Installation, Improvisation, Celebration!posted on September 15th, 2010 by Pamela Vachon
As the lights went down to begin the performance of Here There Be Dragons at the Alexander Kasser Theater on Saturday evening, the children in the row behind me were instructed to use their “theater voices.” Rather than just the parental catch-all “inside voices,” this “theater voice” concept caused me to reflect on what makes up “typical” theater behavior. These protocols are challenged in Christopher Janney’s ongoing installation Everywhere Is the Best Seat (the title an homage to composer John Cage). The amphitheater next to the Kasser has been transformed into a sound and light installation that invites the audience member not only to presume that hers is the best seat, but actually to abandon that seat and to ignore the stage altogether and—if she doesn’t mind—to please participate.
For Disembodied Instruments, a concert within the installation, Janney added another dimension to the experience by shifting the perspective back to the forefront stage. With an impressive lineup of guest musicians, he orchestrated and improvised the interplay of sound between a contemporary jazz ensemble, a doo-wop a cappella group, and the sentinel, motion-sensitive sound posts of his installation.

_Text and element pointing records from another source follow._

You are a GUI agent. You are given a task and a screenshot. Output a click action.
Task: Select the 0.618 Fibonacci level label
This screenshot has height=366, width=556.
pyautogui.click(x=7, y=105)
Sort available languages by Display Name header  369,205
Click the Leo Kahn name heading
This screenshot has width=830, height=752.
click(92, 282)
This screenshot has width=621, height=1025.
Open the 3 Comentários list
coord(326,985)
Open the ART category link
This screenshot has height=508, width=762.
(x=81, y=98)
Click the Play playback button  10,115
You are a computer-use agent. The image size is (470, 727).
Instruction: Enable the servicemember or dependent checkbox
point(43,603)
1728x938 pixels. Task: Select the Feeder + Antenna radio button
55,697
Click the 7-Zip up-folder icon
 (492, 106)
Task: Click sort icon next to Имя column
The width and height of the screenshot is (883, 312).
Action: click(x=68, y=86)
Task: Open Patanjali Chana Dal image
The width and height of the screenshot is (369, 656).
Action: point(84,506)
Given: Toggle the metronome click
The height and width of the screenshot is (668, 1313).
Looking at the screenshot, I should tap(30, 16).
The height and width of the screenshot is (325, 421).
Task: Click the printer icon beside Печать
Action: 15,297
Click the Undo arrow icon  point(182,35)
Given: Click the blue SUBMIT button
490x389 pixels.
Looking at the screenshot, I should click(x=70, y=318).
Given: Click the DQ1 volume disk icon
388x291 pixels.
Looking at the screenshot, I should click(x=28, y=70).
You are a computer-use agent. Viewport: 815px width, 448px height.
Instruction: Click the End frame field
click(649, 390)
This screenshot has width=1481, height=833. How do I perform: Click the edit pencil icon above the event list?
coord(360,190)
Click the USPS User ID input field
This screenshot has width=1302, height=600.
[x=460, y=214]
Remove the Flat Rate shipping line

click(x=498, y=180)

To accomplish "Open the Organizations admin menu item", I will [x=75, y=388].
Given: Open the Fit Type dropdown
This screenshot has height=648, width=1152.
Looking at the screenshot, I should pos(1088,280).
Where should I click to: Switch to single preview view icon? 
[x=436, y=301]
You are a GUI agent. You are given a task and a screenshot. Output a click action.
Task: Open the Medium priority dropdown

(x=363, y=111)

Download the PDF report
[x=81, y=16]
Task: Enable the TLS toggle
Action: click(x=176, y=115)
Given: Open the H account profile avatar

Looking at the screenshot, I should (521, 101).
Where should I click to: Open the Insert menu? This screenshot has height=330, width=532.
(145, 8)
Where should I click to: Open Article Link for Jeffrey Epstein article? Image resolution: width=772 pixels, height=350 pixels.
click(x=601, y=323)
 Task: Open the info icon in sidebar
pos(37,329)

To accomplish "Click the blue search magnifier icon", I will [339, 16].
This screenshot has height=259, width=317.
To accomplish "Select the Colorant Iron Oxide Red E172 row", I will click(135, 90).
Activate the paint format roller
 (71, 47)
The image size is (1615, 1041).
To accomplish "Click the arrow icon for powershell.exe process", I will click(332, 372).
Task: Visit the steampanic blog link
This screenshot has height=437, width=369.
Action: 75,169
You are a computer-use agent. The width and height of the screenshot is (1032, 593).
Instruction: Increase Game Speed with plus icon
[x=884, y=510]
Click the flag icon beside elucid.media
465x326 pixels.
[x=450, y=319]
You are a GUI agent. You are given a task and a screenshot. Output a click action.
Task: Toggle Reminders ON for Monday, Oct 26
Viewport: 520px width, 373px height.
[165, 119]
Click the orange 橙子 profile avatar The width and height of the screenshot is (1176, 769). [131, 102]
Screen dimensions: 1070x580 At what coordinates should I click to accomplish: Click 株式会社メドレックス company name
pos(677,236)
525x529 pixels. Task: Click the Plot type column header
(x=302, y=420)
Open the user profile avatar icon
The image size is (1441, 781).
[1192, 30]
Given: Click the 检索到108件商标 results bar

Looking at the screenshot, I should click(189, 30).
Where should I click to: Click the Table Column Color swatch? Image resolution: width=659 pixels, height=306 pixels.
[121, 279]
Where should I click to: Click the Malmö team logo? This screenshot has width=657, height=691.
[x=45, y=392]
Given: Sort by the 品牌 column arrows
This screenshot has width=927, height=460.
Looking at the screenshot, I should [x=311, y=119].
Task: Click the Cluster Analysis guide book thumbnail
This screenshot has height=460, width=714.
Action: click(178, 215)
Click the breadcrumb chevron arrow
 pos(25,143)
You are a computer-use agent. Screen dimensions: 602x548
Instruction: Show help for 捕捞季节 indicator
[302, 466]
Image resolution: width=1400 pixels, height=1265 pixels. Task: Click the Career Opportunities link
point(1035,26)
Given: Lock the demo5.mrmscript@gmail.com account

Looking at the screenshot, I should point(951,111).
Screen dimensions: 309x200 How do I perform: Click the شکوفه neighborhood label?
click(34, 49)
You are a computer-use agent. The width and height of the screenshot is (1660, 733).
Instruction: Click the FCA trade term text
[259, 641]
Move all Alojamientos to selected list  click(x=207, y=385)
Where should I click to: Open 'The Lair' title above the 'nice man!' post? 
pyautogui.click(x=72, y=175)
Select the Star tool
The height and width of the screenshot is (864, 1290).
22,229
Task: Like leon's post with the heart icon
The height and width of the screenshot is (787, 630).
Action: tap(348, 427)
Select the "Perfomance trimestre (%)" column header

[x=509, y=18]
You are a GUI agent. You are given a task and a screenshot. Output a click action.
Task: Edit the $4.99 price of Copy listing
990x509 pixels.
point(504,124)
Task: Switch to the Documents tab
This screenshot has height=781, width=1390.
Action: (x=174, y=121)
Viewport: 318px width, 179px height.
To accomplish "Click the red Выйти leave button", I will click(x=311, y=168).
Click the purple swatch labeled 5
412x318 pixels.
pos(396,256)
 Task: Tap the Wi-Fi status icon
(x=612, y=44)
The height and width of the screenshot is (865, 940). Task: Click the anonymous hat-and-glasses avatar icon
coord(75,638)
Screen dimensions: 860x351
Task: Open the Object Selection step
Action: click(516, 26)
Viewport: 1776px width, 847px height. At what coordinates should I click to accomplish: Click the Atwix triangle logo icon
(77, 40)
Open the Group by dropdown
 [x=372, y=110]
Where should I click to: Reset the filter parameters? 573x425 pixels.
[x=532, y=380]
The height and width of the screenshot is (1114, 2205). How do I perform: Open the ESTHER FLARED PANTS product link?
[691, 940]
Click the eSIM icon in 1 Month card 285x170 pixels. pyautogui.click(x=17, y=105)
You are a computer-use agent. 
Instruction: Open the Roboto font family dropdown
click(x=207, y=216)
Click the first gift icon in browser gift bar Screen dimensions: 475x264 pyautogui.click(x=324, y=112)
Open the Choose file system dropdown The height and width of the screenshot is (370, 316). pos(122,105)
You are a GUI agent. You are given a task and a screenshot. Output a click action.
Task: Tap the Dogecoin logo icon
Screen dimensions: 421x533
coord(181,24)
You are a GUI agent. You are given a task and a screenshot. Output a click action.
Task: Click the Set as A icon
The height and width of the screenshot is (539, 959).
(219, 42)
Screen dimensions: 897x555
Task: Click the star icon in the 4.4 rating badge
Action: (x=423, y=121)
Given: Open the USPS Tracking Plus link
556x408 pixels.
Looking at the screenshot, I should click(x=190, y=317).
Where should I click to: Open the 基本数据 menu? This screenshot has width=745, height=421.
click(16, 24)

Further utilizing Cage’s concept of Chance Music, Janney all but rolled actual dice, pointing and gesturing on the fly to determine who or what should be sounding off, himself taking to the stage on occasion to beat-box with the members of the a cappella group The Persuasions (a favorite of mine since Spike Lee’s “Do It a Cappella” of the early 1990s). The installation itself took a back seat to the activity on the stage for most of the concert, only engaged for a brief, but thrilling, cacophonic interlude mid-concert but otherwise silent among the audience like a diligent corps of ushers, at the ready to remind us to use our theater voices.
At the conclusion of Janney’s mix-master concert, the stage was again erased, the animal noises of the installation an amusing soundtrack to the crowd filing out of the amphitheater, its flashbulbs against the night sky like paparazzi for a red-carpet parade. It was a fitting event to kick off and celebrate Peak Performances 2010-2011 season, reminding us that structure and the selective abandonment of structure are both needed for the vitality of art.
Pamela Vachon works for Cedar Lake Contemporary Ballet in New York City and is an emerging freelance writer.